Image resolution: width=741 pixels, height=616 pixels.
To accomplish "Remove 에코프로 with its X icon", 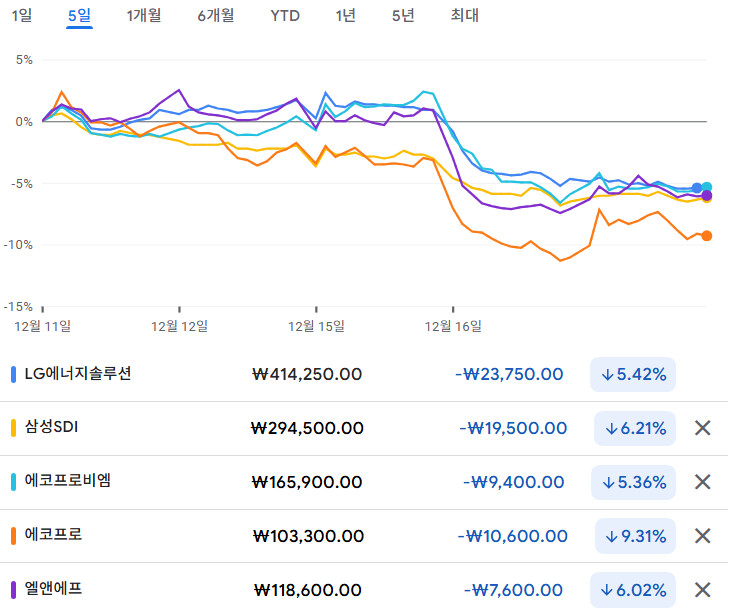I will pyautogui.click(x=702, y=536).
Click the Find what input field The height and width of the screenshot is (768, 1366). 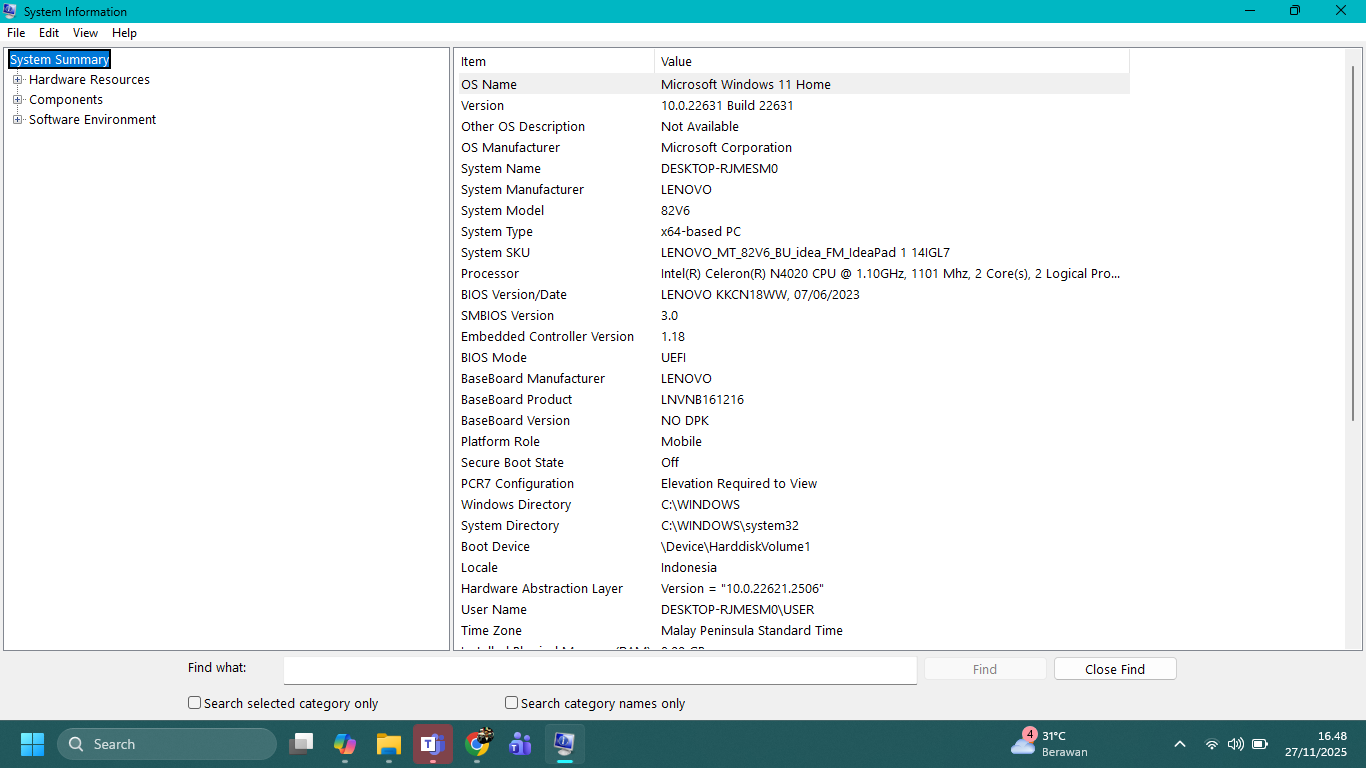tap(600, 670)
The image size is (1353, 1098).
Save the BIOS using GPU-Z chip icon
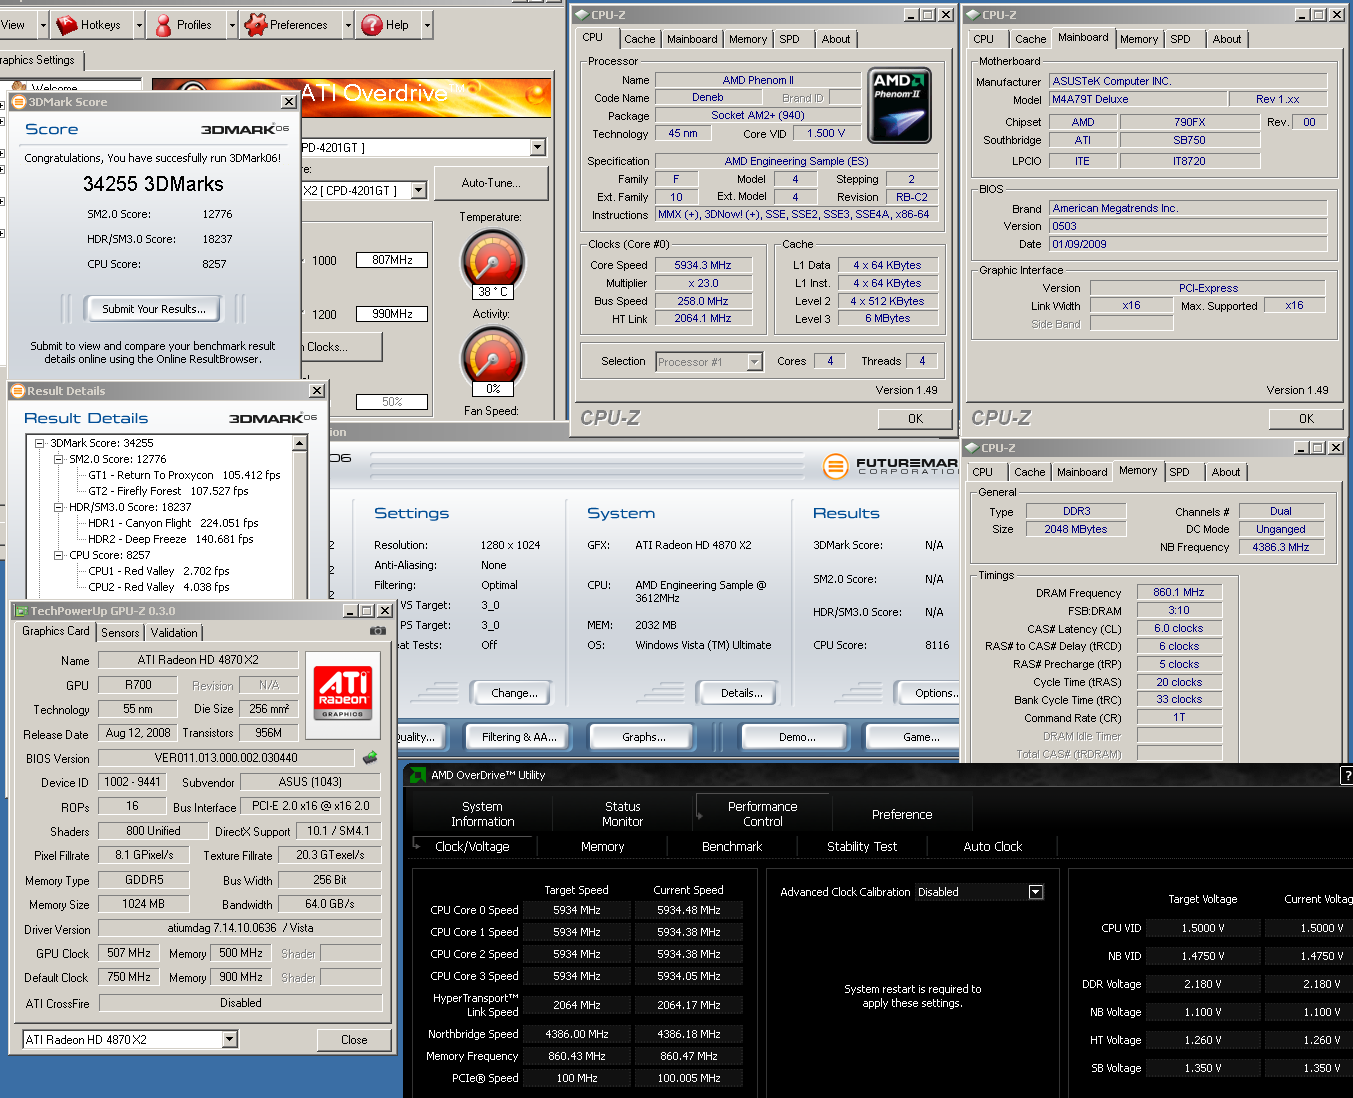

[Your objective]: Could you transcribe exactly the lines from the one with "The image size is (1353, 1098)." through the end of the data, both ends included, and nothing else, skipping the pictures?

[Written response]:
The image size is (1353, 1098).
Save the BIOS using GPU-Z chip icon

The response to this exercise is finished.